The crowded city streets of Taipei. Shutterstock

The Taipei Slasher

For a fortnight in 1956, the population of Taipei in Taiwan was terrorized by rumors of a crazed slasher roaming the streets, surreptitiously slicing people with a razor blade as he brushed past them, then disappearing into the crowds and teeming throngs of the city. About twenty one victims were reported, mostly poor and poorly educated people from the lower classes.

A typical example was that of an older gentleman who told police that he had been slashed by a stranger. After a medical examination revealed that the injury was caused by a blunt object and could not have resulted from a razor, the “victim” admitted that he did not really know how he had been injured, but assumed that he must have been slashed “because of all the talk going around“.

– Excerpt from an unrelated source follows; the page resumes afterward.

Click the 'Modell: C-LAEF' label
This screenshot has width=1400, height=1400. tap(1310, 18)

Another example of a phantom slasher attack was caused by incompetent doctors who examined another older gentleman who showed up with a laceration on his wrist. When the patient casually mentioned that a stranger had brushed against him around the same time that he noticed the bleeding, the doctors put two and two together and came up with nine, attributed the wound to the feared slasher, and contacted police. A followup examination by more competent doctors revealed that the laceration was simply an old wound that had been reopened by scratching.

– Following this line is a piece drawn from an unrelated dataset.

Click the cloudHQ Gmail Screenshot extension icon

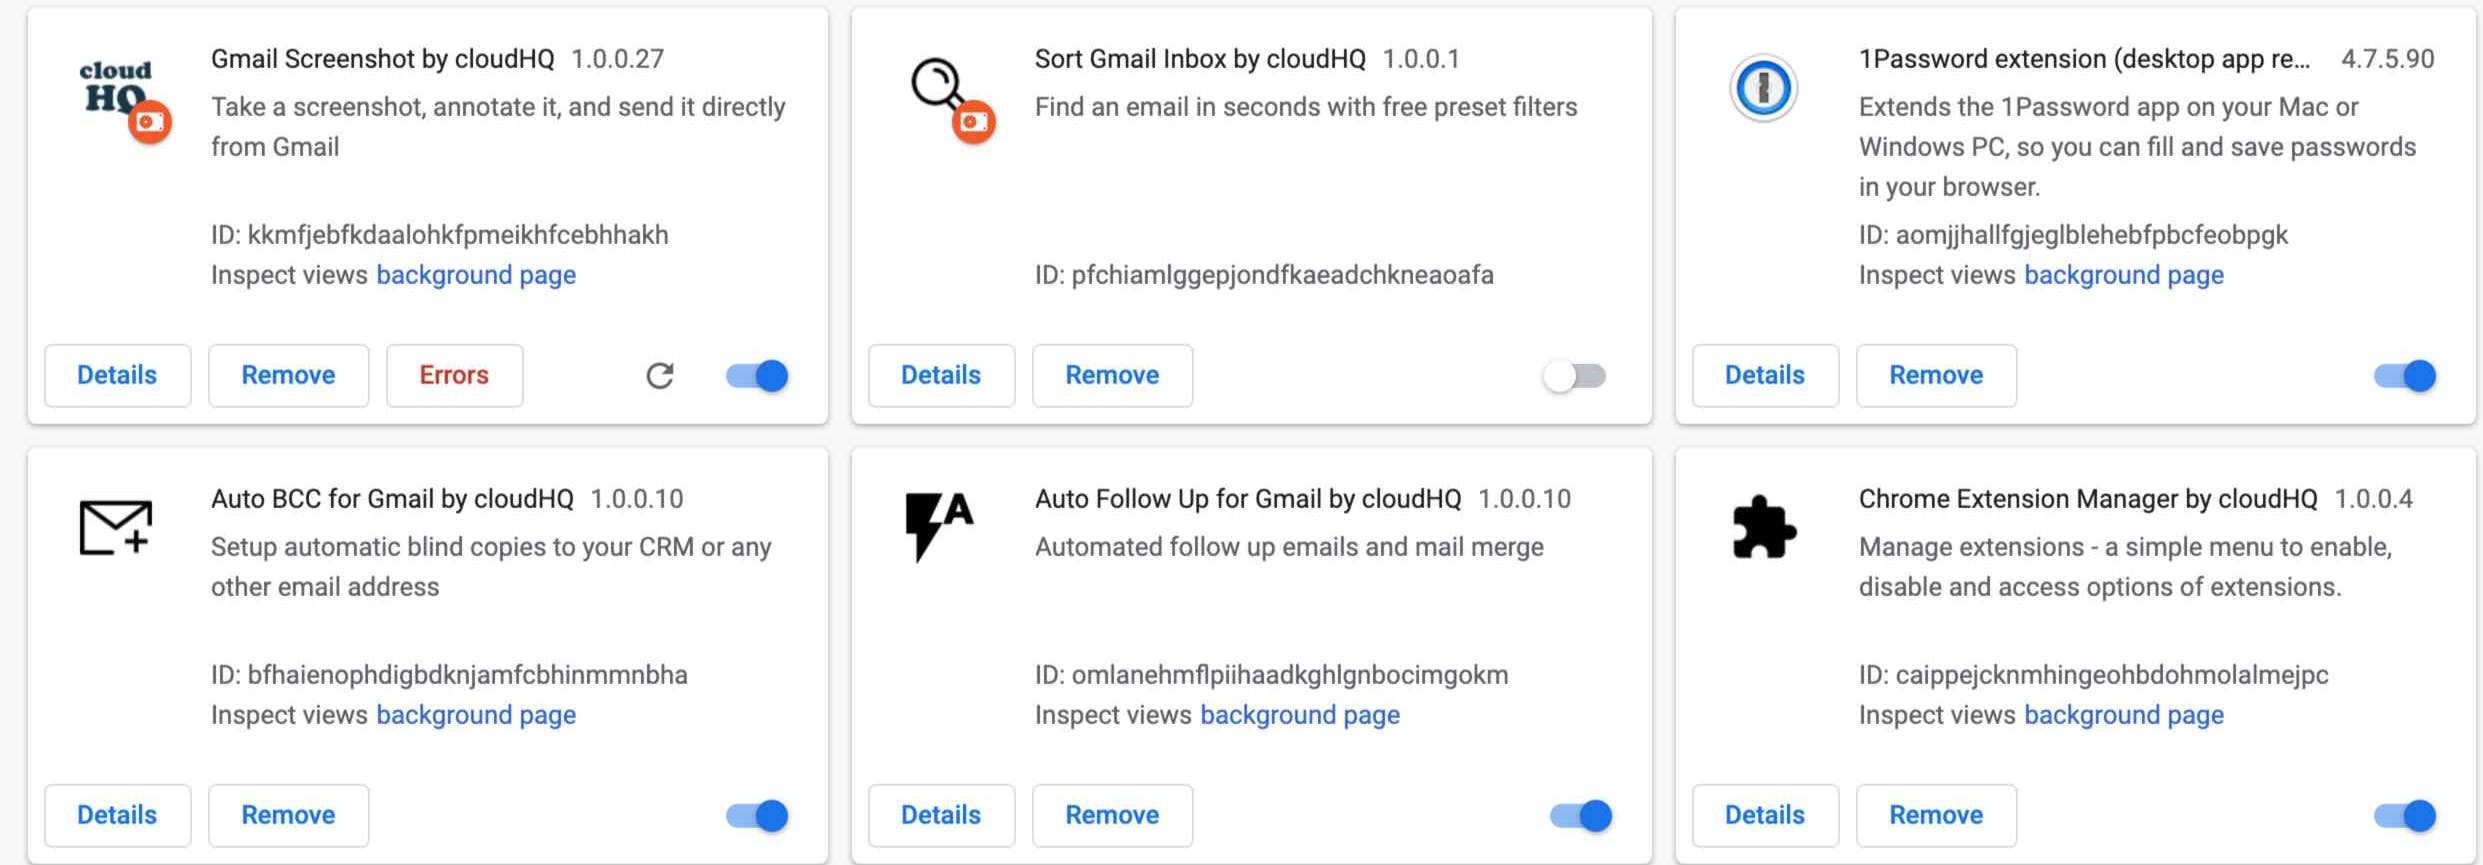[x=124, y=100]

In reality, there had never been a slasher, but simply a mass delusion or hysteria, amplified by sensationalist press reporting. After thorough investigation, police concluded that the “victims” had simply suffered the kinds of everyday accidental cuts and slight injuries that most people endure from time to time without hardly noticing. In the fevered atmosphere of the slasher scare, people simply attributed any rip in their clothes or scratch on their bodies to a surreptitious attack from the imaginary slasher. As the final report of the police investigation put it, out of twenty one reported “victims” of the crazed slasher: “five were innocent false reports, seven were self-inflicted cuts, eight were due to cuts other than razors, and one was a complete fantasy“.